::: Dataset

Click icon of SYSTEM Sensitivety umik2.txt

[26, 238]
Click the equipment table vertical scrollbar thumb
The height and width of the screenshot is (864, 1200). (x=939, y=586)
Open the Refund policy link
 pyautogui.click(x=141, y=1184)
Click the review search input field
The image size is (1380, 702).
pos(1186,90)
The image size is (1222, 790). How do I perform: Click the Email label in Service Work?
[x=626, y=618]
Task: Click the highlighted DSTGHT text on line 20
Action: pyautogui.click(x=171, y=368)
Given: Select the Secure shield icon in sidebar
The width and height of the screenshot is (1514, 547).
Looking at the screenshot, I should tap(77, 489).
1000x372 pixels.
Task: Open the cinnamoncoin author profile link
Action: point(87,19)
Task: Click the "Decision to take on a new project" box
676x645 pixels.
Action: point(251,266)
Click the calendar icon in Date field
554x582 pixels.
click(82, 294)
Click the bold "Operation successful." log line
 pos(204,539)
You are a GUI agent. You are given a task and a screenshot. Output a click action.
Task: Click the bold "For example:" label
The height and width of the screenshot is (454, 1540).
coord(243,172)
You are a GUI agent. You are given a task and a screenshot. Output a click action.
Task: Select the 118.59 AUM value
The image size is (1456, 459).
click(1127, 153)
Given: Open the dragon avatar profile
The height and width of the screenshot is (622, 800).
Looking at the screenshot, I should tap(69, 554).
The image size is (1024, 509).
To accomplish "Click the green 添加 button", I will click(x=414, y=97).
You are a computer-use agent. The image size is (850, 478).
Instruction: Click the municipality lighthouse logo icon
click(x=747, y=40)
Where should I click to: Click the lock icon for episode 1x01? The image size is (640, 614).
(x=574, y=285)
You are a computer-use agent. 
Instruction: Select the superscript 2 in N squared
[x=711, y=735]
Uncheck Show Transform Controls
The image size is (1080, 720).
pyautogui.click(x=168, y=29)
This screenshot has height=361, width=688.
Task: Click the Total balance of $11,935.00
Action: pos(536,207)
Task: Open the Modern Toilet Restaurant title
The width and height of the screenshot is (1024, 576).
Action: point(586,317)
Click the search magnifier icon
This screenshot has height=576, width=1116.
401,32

::::::

State, as a number only, how many lines in the entries include "agent".

4